权限功能主要基于组(group)和所属数据源(data source)来控制。一个用户(user)必须属于一个或多个组,当新用户进入时,该用户默认在“default组”。在新增一个数据源时,该数据源默认归属于”default组”。
数据源
数据源有两个权限设置:
- Full access,即:该组的用户可操作被保存的查询(可以改SQL源码),创建一个新的查询
- View Only access,即:该组的用户只能阅读被保存的查询(看不到SQL源码)及其结果
对于不需要写SQL取结果的用户群来说,应该与需要写SQL取结果的用户群体区分在不同组(group)中。比如:基础架构查看报表组,基础架构制作报表组。

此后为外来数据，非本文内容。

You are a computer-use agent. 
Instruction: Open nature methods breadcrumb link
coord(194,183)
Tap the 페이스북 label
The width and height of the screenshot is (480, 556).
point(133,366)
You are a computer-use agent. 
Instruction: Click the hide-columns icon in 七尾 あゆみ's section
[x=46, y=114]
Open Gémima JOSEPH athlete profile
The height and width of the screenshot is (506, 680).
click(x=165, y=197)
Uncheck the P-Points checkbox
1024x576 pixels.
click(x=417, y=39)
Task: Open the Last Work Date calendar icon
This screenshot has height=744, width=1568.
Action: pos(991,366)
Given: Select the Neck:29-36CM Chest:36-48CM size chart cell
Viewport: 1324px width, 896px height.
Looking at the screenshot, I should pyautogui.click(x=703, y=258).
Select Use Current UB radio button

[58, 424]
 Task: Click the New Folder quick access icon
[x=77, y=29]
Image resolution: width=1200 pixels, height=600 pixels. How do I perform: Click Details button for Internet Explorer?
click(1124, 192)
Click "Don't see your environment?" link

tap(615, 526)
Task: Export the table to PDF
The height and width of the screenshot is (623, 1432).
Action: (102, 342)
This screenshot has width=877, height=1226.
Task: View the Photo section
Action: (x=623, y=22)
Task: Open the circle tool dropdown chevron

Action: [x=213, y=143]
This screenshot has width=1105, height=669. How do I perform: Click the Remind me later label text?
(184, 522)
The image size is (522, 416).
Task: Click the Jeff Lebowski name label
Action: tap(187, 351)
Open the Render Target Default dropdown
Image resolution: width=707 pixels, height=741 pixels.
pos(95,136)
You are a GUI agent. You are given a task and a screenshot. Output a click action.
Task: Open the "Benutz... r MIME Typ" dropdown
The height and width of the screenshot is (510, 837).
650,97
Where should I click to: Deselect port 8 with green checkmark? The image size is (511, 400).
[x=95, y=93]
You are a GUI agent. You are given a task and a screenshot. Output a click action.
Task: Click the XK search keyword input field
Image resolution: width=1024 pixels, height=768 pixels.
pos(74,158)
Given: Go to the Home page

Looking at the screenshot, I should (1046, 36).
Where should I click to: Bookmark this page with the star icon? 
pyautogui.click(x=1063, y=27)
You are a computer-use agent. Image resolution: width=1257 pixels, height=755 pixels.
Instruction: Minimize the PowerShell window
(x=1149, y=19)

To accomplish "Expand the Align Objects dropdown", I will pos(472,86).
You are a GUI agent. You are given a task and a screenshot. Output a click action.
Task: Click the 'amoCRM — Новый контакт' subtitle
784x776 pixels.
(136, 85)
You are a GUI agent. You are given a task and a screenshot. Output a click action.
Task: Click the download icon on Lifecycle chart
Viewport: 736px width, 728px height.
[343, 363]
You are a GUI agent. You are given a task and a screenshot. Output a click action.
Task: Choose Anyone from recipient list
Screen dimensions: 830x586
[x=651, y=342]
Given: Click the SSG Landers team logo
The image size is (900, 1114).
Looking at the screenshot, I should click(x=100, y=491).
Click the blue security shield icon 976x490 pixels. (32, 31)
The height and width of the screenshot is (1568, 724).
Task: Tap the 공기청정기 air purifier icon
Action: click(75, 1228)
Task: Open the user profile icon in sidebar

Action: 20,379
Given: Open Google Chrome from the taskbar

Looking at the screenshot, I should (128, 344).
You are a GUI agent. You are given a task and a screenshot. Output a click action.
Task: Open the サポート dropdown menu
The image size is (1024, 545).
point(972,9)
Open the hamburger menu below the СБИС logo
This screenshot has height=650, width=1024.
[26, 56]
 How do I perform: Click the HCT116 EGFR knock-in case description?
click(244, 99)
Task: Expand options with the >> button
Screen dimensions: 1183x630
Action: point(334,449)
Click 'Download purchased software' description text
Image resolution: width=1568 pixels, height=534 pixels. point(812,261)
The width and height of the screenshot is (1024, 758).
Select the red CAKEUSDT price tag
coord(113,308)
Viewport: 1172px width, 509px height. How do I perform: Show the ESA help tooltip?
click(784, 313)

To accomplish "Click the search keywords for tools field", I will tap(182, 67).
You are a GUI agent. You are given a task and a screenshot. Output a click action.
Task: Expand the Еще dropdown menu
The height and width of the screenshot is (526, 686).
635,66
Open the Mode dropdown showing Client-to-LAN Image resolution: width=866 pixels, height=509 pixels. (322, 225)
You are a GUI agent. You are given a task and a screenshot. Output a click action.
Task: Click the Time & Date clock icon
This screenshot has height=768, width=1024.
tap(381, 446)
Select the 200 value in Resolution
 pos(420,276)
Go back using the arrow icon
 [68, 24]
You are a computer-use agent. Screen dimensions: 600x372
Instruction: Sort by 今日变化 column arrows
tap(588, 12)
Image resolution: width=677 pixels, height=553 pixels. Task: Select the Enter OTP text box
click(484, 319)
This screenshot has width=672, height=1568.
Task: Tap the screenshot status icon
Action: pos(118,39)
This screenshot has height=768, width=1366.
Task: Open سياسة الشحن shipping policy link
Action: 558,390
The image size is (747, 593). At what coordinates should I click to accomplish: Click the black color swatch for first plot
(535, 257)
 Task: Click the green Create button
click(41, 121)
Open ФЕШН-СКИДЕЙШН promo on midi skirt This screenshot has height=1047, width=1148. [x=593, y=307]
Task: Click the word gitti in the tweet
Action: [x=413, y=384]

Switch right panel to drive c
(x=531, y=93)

如果想对一个组的用户做table级别的查询限制,官方提供的方案:
The idea is to leverage your database’s security model and hence create a user with access to the tables/columns you want to give access to. Create a data source that’s using this user and then associate it with a group of users who need this level of access.
翻译过来:在建立数据源时,配置一个带有权限控制的数据库用户即可。比如,连接mysql时,用一个只能查询测试db/table的用户名进行连接。把这个数据源赋给某个组,然后该组的所有用户,只能看到这个数据源里的测试db/table。
组
组可设置的权限有:
- admin/super_admin,管理员/超级管理员,可用所用功能
- create_dashboard,创建dashboard
- create_query,创建SQL查询
- edit_dashboard,编辑自己/别人的dashboard
- edit_query,编辑自己/别人的SQL查询
- view_query,查看已经存在的SQL
- view_source,查看SQL源码
- execute_query,执行SQL
- list_users,看到所有用户
- schedule_query,设置定时刷新
- list_dashboards,看到所用的dashboard
- list_alerts,看到所有的提醒任务
- list_data_sources,看到所有的数据源
将以上权限赋给不同的组,每个组的用户就可以实现不同的功能。Redash不强调对用户做太多的权限控制,因为一个用户必须要归属于一个组。所以,对组做现在即可。